• WRITTEN PROBLEM:
Please quote every one of the rows below word for word, leaving out the pictures.

# # # # # # #

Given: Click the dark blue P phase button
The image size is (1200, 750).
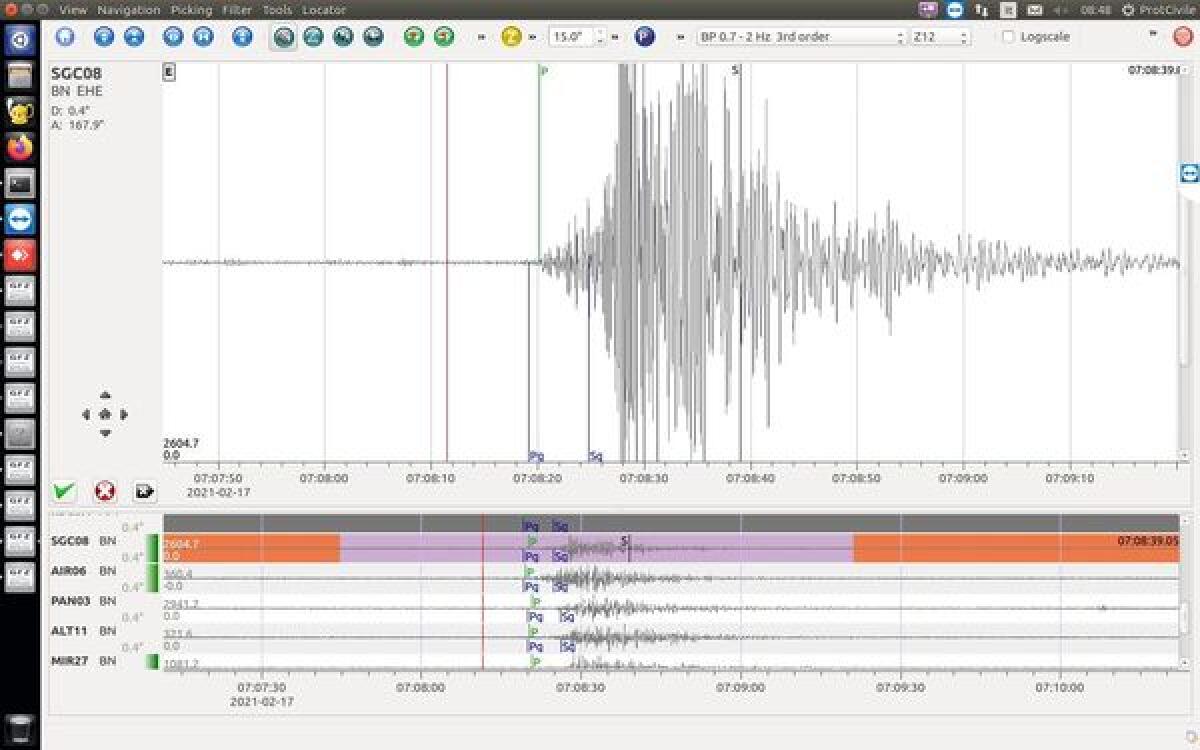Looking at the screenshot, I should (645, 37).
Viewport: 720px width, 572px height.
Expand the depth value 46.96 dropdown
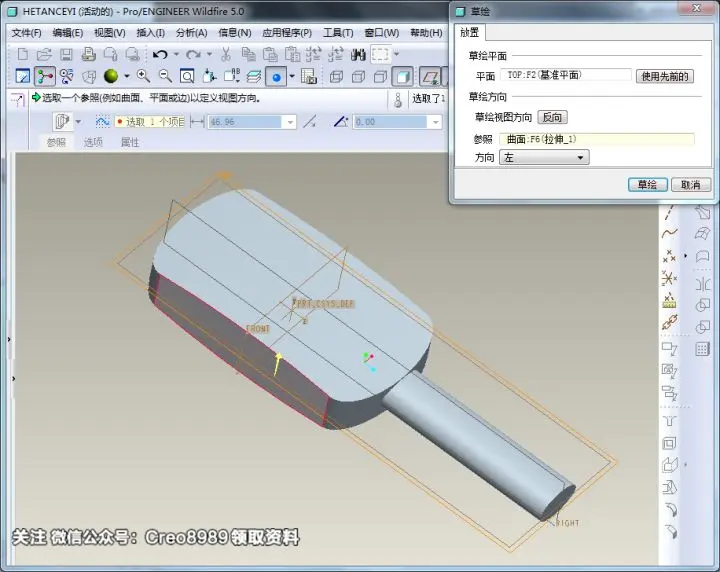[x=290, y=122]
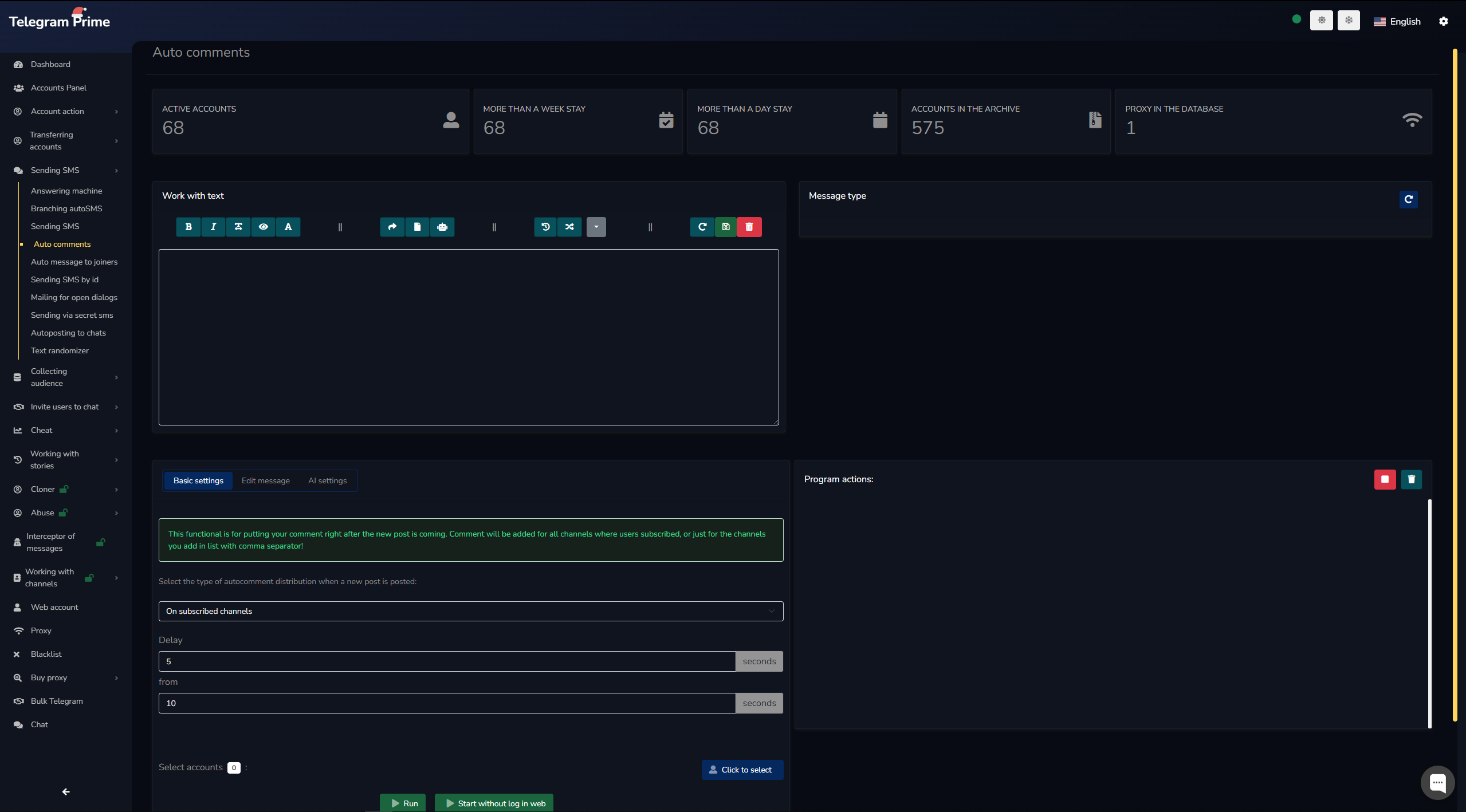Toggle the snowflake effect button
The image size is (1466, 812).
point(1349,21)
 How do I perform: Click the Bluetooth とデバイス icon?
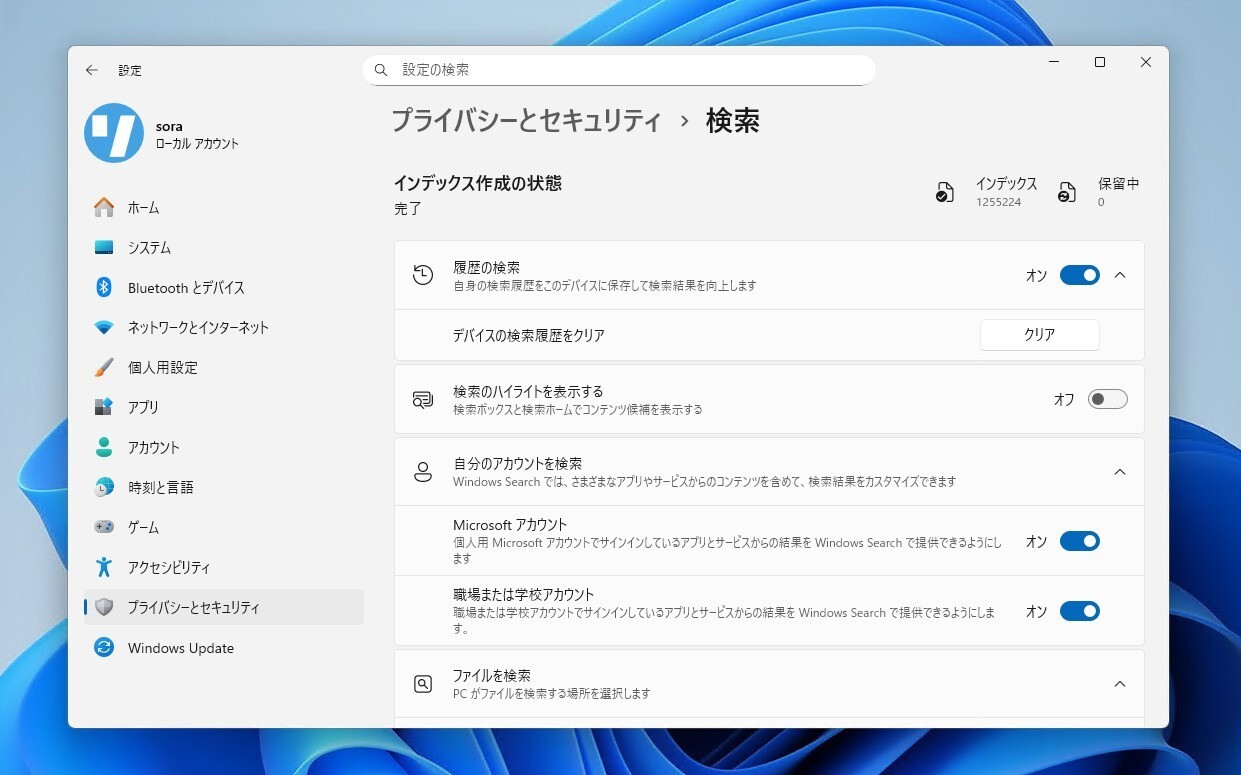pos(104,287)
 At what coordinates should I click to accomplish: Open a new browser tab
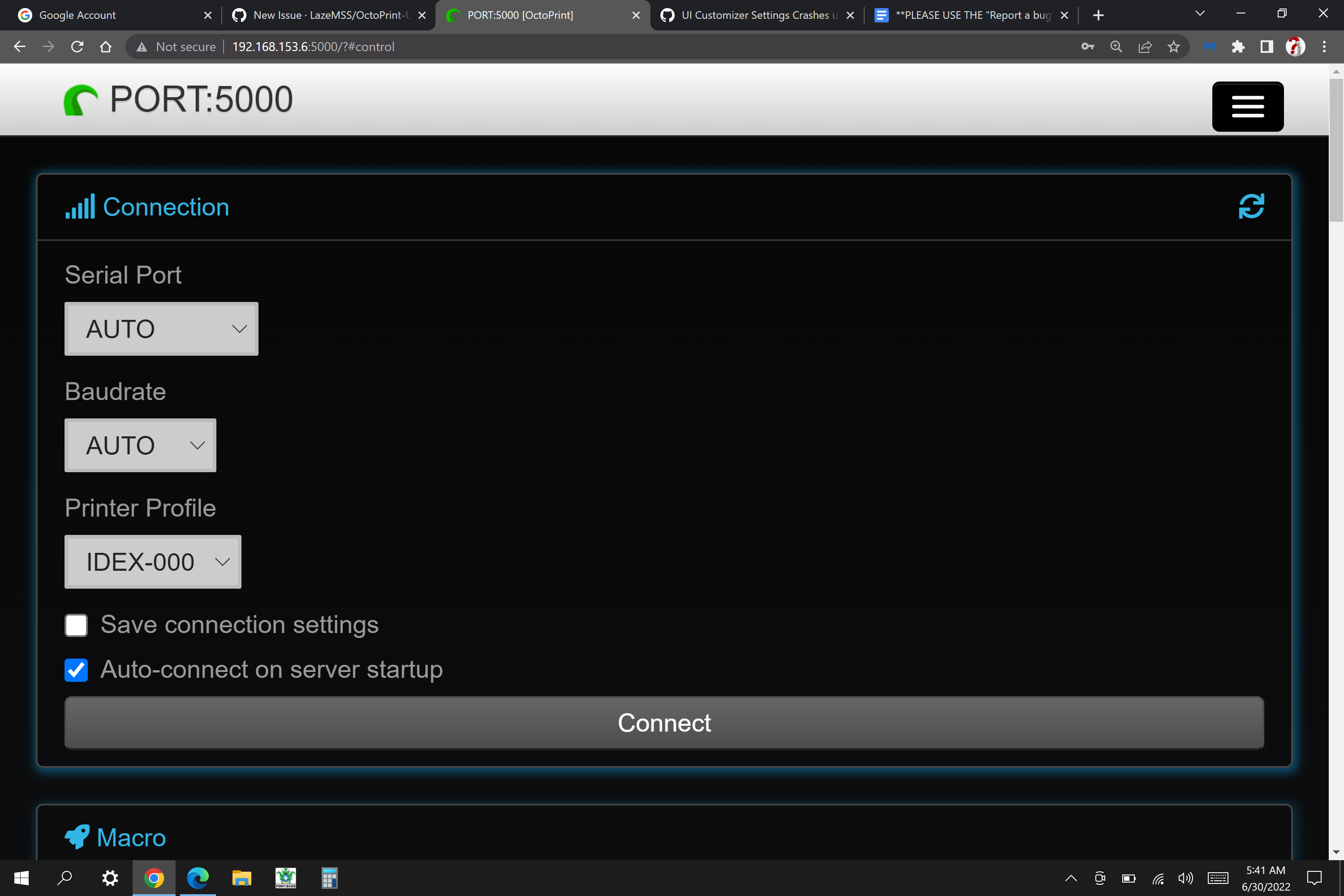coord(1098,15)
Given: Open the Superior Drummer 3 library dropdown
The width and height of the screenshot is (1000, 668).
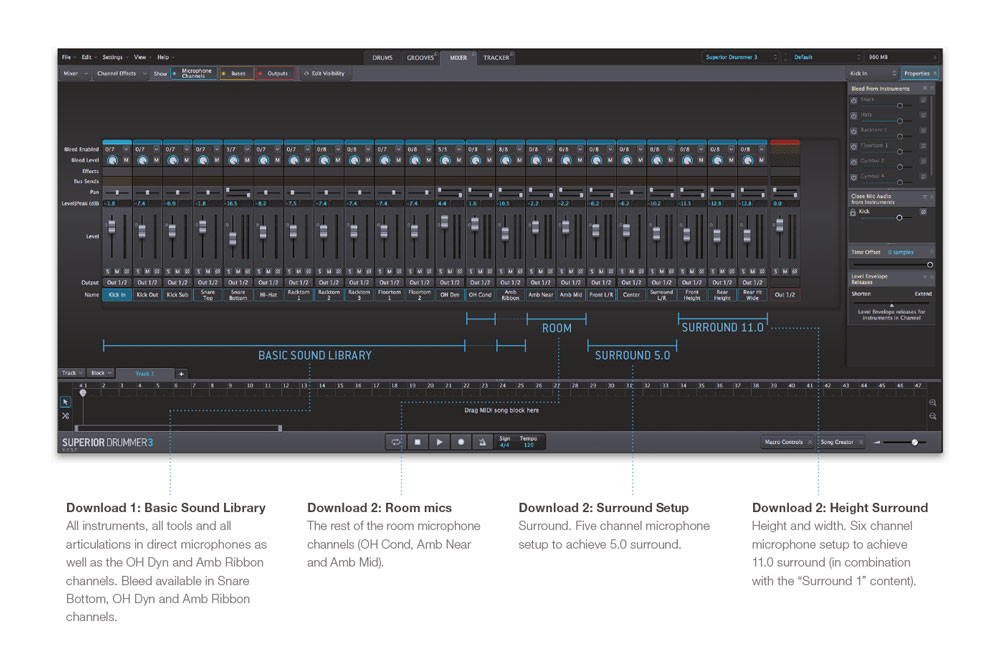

# # # # # # #

• SOLUTION:
Given: Click the dark blue P phase button
The image size is (1200, 750).
Looking at the screenshot, I should (645, 37).
Viewport: 720px width, 572px height.
Expand the depth value 46.96 dropdown
[x=290, y=122]
Toggle the snowflake effect button
The image size is (1466, 812).
point(1349,21)
 How do I perform: Click the Bluetooth とデバイス icon?
pos(104,287)
 At what coordinates should I click to accomplish: Open a new browser tab
coord(1098,15)
Given: Open the Superior Drummer 3 library dropdown
The width and height of the screenshot is (1000, 668).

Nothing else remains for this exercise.